手首が痛い
ここ数ヶ月、ずっと気になっていた。
左手の手首がおかしい。
特に痛いというわけではないのだけれど、左手を使う動作に、スムーズに力を吸収してくれない違和感があった。
たとえば、建物の入り口のガラス扉を押しとき、不用意に左手を使うと、手首がくにゃっと負けてしまう。
たぶん、原因はギター。
どうしても修正ができない左手のフォームにあるに違いない。
危ないなあ・・・あまり無理をすると、ギターを弾けなくなりそうだ。
そんな不安をそこはかとなく感じながらも、ずっと弾いていた。
・・・・・
このところ、サンバの曲の練習ばかりしていた。
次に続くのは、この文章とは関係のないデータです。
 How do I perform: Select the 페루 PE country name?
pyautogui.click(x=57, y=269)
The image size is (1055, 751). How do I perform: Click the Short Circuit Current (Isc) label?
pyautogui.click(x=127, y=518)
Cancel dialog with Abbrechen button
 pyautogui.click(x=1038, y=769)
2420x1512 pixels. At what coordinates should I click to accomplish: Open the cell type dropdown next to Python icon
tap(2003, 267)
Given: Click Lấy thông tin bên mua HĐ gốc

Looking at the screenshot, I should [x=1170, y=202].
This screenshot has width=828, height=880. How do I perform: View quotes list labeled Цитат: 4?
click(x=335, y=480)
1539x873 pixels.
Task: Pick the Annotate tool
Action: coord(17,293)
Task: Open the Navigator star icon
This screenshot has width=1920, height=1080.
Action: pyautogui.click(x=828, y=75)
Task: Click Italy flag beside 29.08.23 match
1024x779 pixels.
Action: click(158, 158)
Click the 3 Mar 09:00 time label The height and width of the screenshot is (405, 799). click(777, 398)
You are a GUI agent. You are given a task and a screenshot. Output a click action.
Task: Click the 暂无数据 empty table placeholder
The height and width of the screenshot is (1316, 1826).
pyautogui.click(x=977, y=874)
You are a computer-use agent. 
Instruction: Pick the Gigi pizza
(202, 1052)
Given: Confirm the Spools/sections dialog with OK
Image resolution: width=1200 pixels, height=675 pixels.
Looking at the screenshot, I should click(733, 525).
暇さえあればギターを出して、バッキングの練習。サンバのCDから聞こえてくるあのギターのリズムは、どうやったら出せるのだろう? ちょっと出来たといっては有頂天になり、やっぱり野暮ったいギターだと気づいては一人で傷つく。
他人が聞いても面白くもおかしくもないバッキングの練習にすっかりとりつかれる日々。
そして、昨日、気がついた。
明日はクラシックギターのレッスン日!
1ヵ月後には発表会!
クラシックの曲、1ヶ月以上全然弾いてない!
どうしよう・・・
・・・・・
きょうのレッスンでは、当然、来月の発表会の曲の話になった。
「あの、先生。ここのところサンバの練習に打ち込むあまり、発表会の予定曲を練習してないんです・・・どうしましょう」と、おそるおそる切り出してみた。
「予定曲はブロウウェルの"シンプルエチュード"とゴンチチの"放課後の音楽室"ですよね? とりあえず聞かせてください」と先生がおっしゃるので、とりあえず弾いてみた。
1ヵ月半ぶりに弾く2曲。
大好きな曲。春から夏にかけて、けっこう熱心に練習していた。
そうだ・・・
この2曲を根をつめて練習していたころだ・・・手首の違和感を感じ始めたのは。
2曲とも、かなり指を開く押さえ方が出てくる。何度も弾いていると左手の小指の付け根から手首にかけて鈍い痛みを感じてしまう。
きょう、先生の前で弾いている間にも、徐々に左手の小指側が辛くなってくる。
「実は先生。この2曲は弾いているうちに手首が痛くなるんです」
「それはですね。ももこさんが手首を折るクセがあるからです。
そこを修正しないと腱鞘炎になりますよ」
そして、手首を折らずに正しいフォームで押さえるように、いろいろとアドヴァイスをしていただいた。
もう何度も修正されているのだけれど、なかなか「正しいフォーム」にならない左手が恨めしい。
先生の指導のもと、こうかな? こうかな? と左手の形を意識しながら課題曲を弾いているうちに・・・・
痛くなってきた。
小指の自由がききづらくなってきた。
そして。
レッスンが終わってからも、ギターを弾かないでいても、何をしなくても、左手の小指の付け根から手首にかけての鈍い痛みは消えてくれない。
弾きたくて、弾きたくてたまらない今、手首が痛いなんて、我が身がもどかしくてたまらない。
でも、無理はやめよう。
ほんとに弾けなくなっちゃったら悲しすぎるから。
ギターは弾かなくても、
歌を歌ったり、CDにあわせてリズムをとったり、やることはいくらでもある。
サンバはギターだけじゃないものね。